### YOUR TASKS
[A] Translate this sentence from the article on radio and Gen Z into Spanish: "Michelle is a champion for her stations, the format, and the mission."
[B] Please continue the article on radio broadcasters and Gen Z listeners, picking up after its final sentence.

### ARTICLE
++++++++++++++++++++

For radio broadcasters to make a strategic effort to even consider a teen strategy has been a bridge too far for most companies. While many have generously supported efforts like Dan Vallie’s institutes or awards programs run by many state broadcaster associations, the proof of their commitment – actual HD1 radio stations targeted to Gen Z’s have not happened with any consistency, much less sustainability. It is the big can always kicked down the road. Radio broadcasters just can’t see their way clear to recognizing the problem – or the opportunity – and committing serious efforts or dollars to launching viable content offerings aimed at Z’s.
Readers of JacoBLOG know this is one of my true passion issues with our industry that has evolved into a pain point. If there is anything strategic about how radio companies truly plan for their uncertain futures, developing a serious youth marketing initiative would be something they should launch this year. Or last week. All the research and data indicate this generation of young Americans isn’t just large – they’re different, impacted by the world around them these past couple decades.
Climate change, the political abyss, student loan debt, and social justice issues are all swirling around them. And then there’s our “Ground Hog Day” presidential election this year where the same two geezers, old enough to be their (great) grandfathers are apparently the best Americans can do to solve its problems and forge deeper into another disappointing decade in this 21st century.
Against that backdrop, most radio broadcasters have simply kept their heads down, preferring instead to watch the average age of their audience drift into 50+ range and even older. A junior high student could tell you that for an industry flailing to remain relevant, excluding Gen Z isn’t just a bad idea – it’s a guarantee of obsolescence. The seemingly nonending waves of layoffs and pending bankruptcies and hostile takeovers are just the beginning of a self-fulfilling prophecy to age out and become a nostalgic remanent of some of our pasts.
But despite the dour forecasts for growth and profitability comes a couple broadcasters willing to see their world differently, each from different corners of the radio universe: Christian music and commercial radio News/Talk, two very different ends of the broadcast spectrum each acknowledging that a quantum change has to come – and as Lee Abrams might implore them: ACFDI.
First, it’s the Christian Music Broadcasters, an organization run by a radio visionary and hardcore fan, Michelle Younkman. Her Momentum events are brilliantly put together, produced, and seamlessly run. If you’ve been to one – or presented there, as we have on several occasions – you know these gatherings are world class. Michelle is a champion for her stations, the format, and the mission.
More than a decade ago, she was concerned about ensuring her members had sufficient research and data from which to make intelligent decisions. And that’s when CMB and Jacobs Media (yup, Tim Davis) partnered together on our first Christian music version of Techsurvey.
A decade later, we have data – lots of it – that tell an important story about how Michelle’s membership can navigate their way through changing times and cultural sensibilities during a time of spiritual reawakening for so many people. In the CMB version of Techsurvey, we don’t just inquire about apps, smart speakers, and “connected cars.” There are many questions related to faith and spirituality. That’s these radio stations’ “why’s.”

++++++++++++++++++++

### SUPPLIED MATERIAL
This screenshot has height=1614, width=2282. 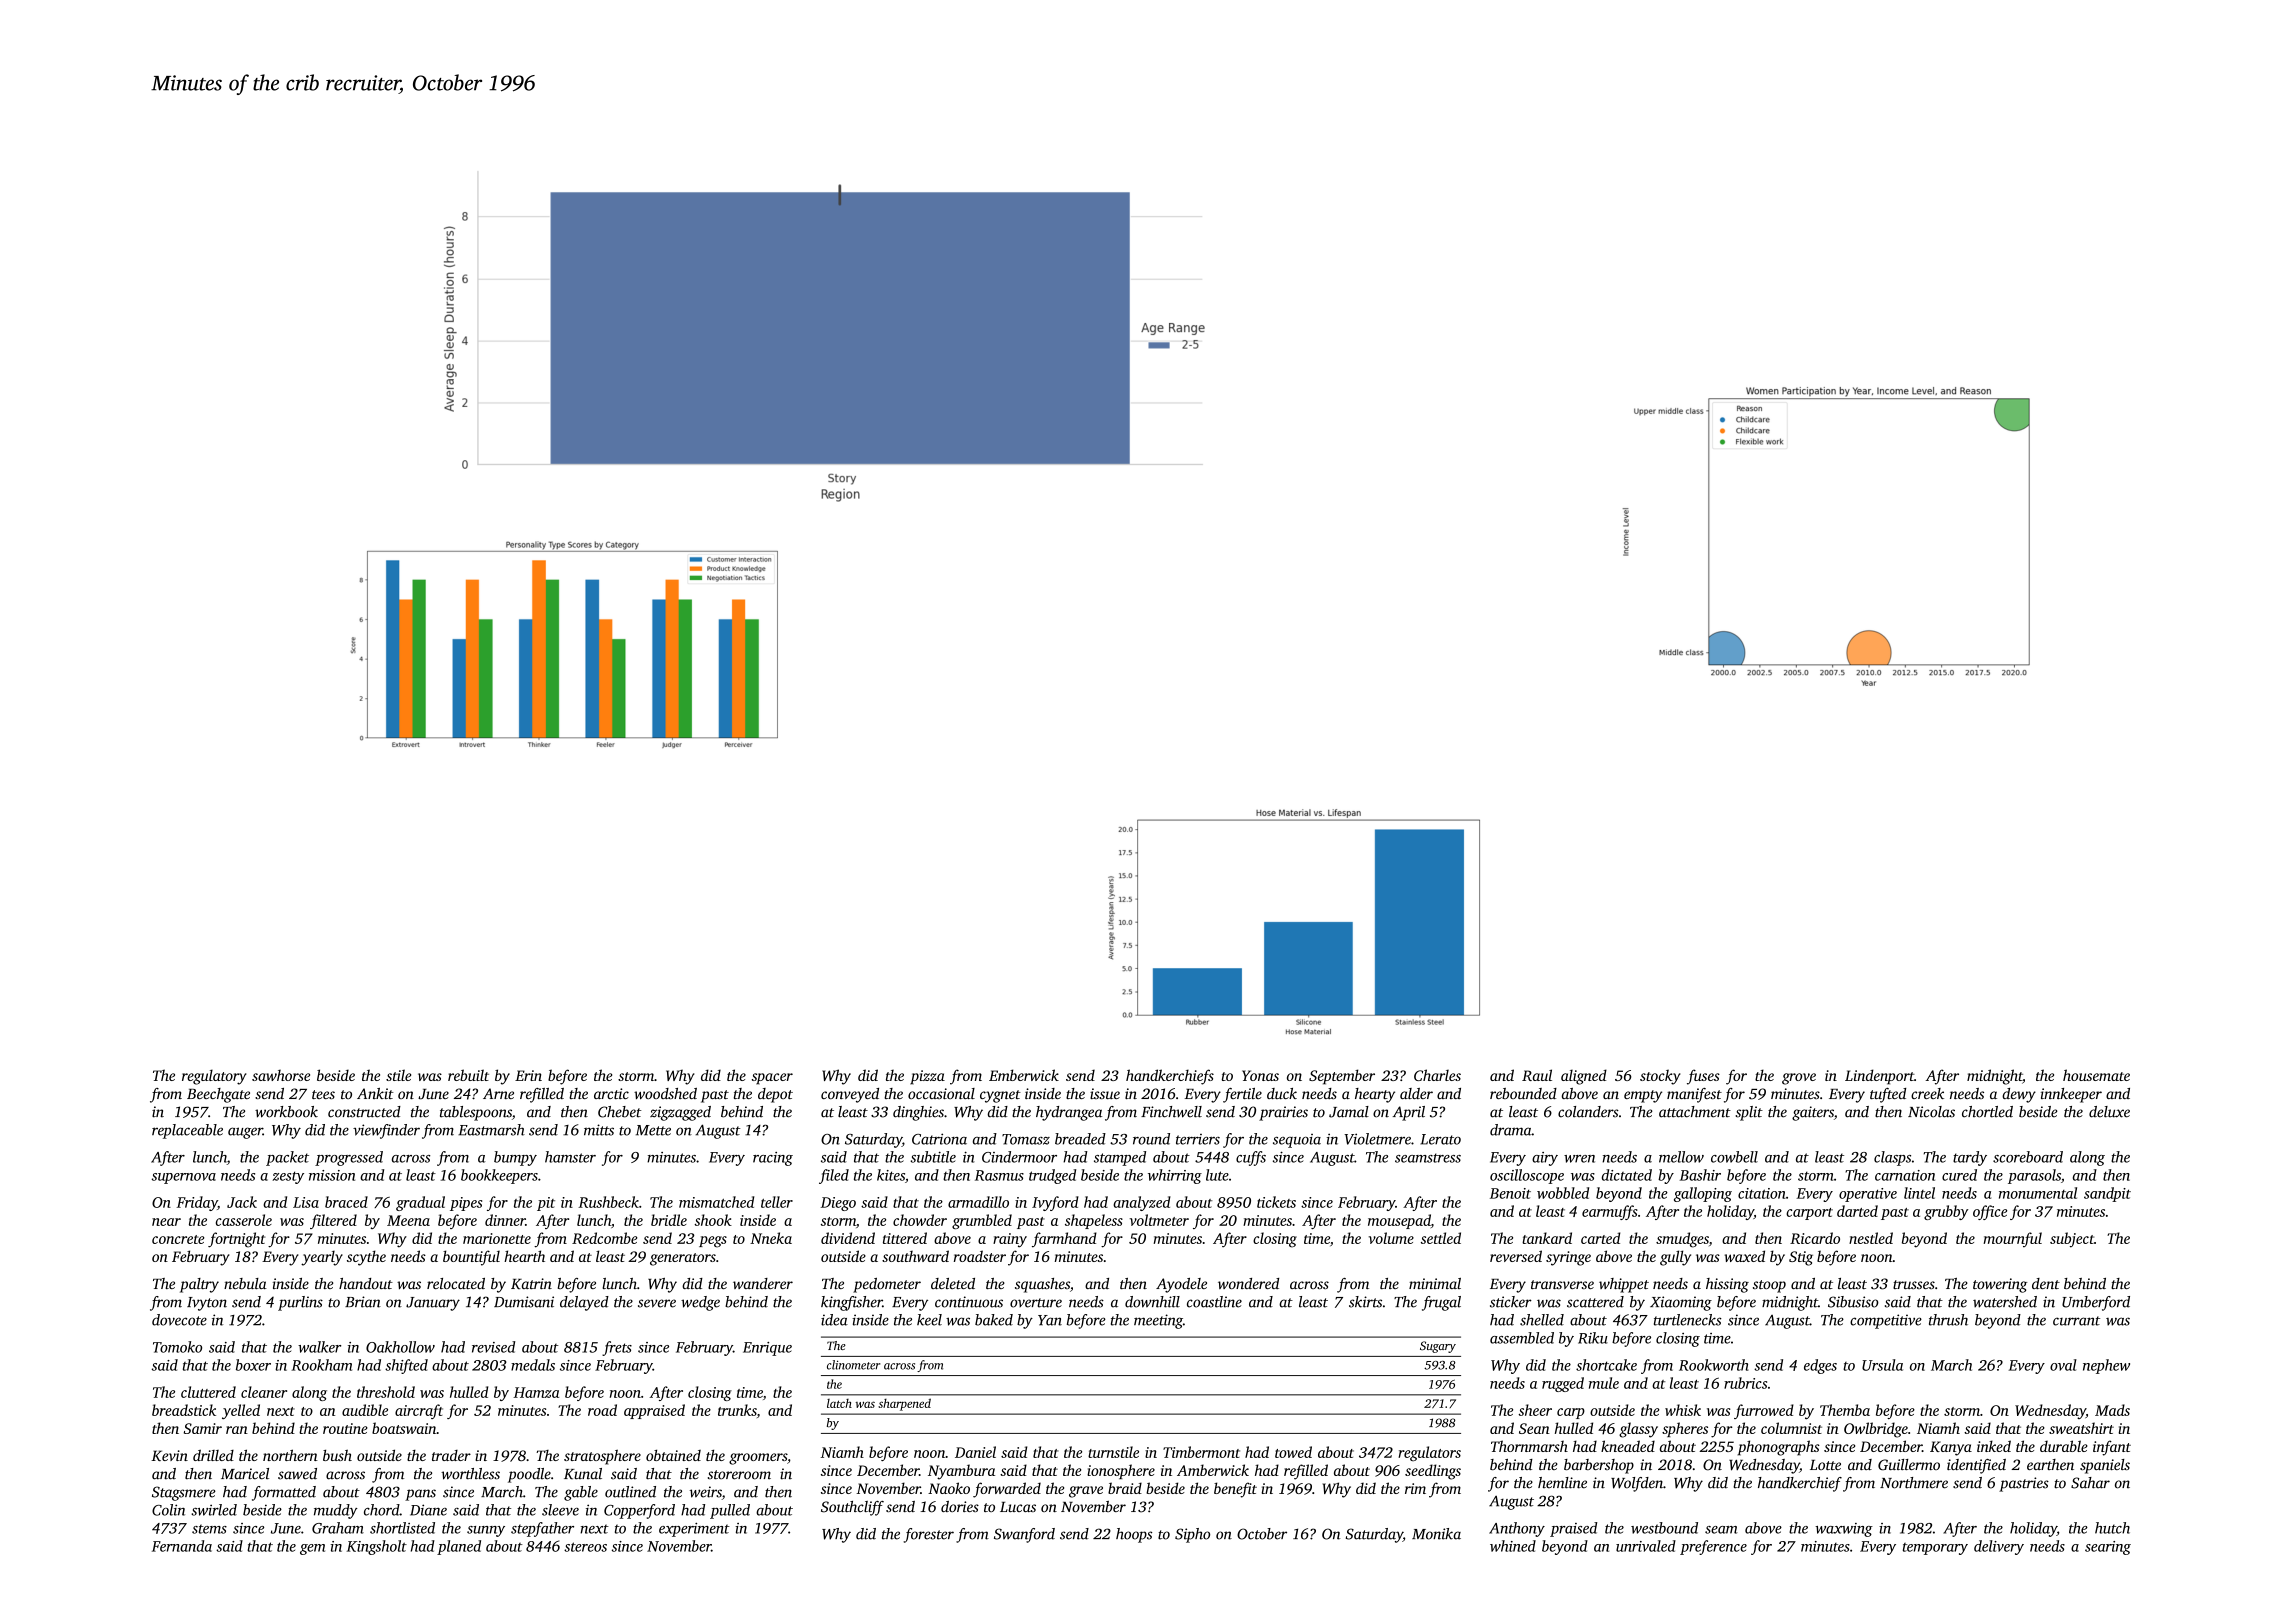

++++++++++++++++++++

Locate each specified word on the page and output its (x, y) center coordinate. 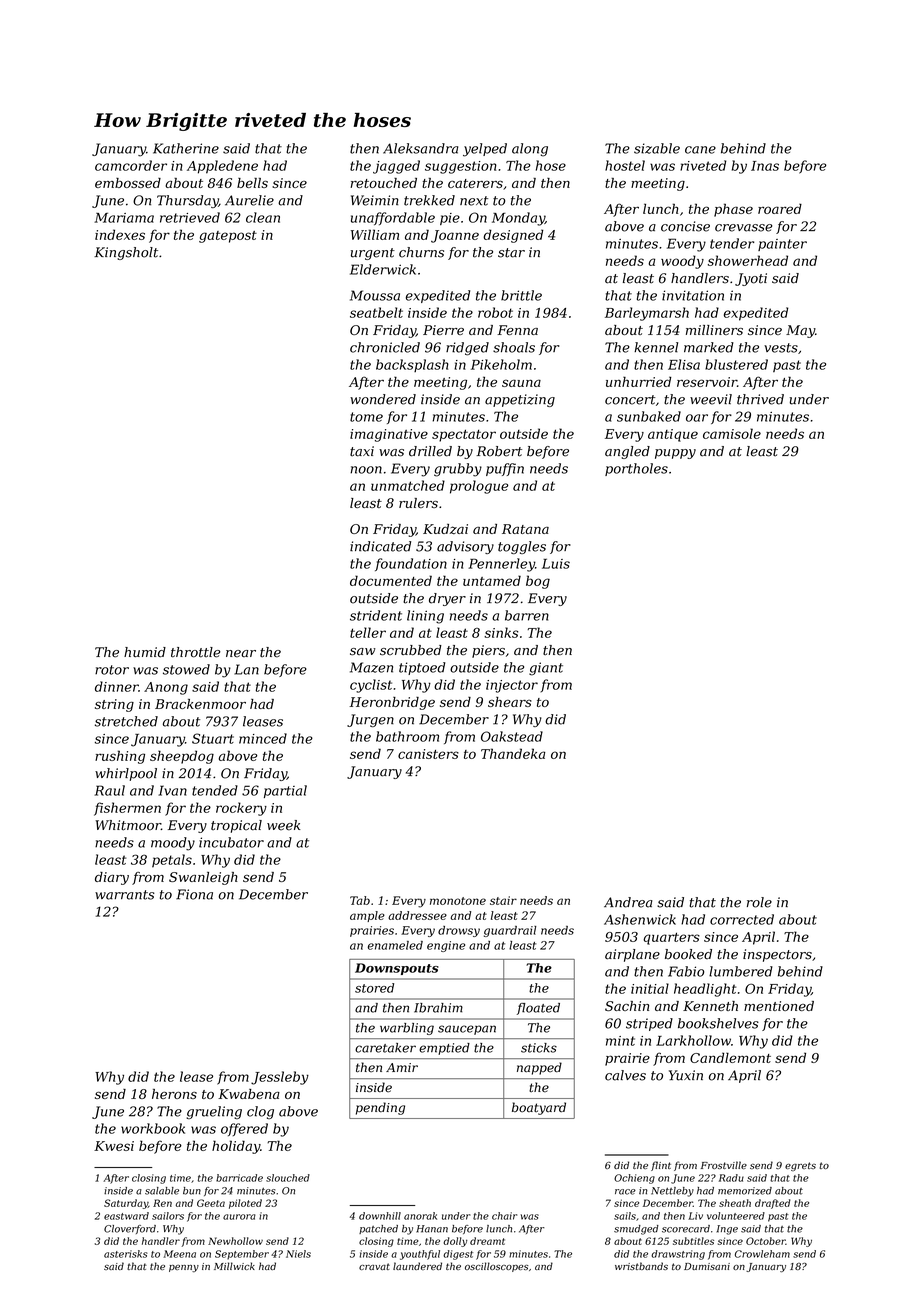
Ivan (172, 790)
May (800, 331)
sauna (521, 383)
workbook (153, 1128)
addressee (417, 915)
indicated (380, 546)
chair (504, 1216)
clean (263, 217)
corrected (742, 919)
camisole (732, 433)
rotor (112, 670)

++++++++++++++++++++

### RESULTS OF THE EXERCISE
[A] Michelle es una defensora de sus estaciones, del formato y de la misión.

[B]
Our samples are loaded with CMB member stations as well as networks like K-LOVE and Air1 – all eager to learn more about their audiences than they can from Nielsen monthlies. It should come as no surprise why core listeners to Christian music radio spend very little time with “secular” radio. It mostly fails to speak to their needs and their beliefs.
The proof of the viability of the format is in their Net Promoter recommendation scores. Year after year, they lead the rest of the “radio league” in this valuable measure of loyalty. And their margin of victory is growing, opening a gap over both public and commercial radio.
All that said, Michelle realizes not enough is known about younger generations of Americans. While they listen to her member stations, the demographic and strategic limitations facing the entire radio broadcasting industry manifest themselves in her organization, too.
So, she’s doing something about it. Next week, Paul and I will join her elite Gold Member group to present a fascinating look at Christian music fans – by generation. And yes, that includes actually talking to Gen Z’s, learning who they are, where they’re different, and when they profile like everybody else listening to these stations. We even recruited a near-Gen Z moderator, Allie Jacobs, to moderate our Gen Z group rather than her aging father and uncle.
Yes, it’s focus groups – but it’s a start. In fact, over the last 40 years, the only other times we’ve been asked what teens think was when we worked for MTV in the ’80s and later for Electronic Arts in the ’90s when they needed to see how teens reacted to the soundtracks of their world famous video games. A radio company has never asked us to recruit teens – ever.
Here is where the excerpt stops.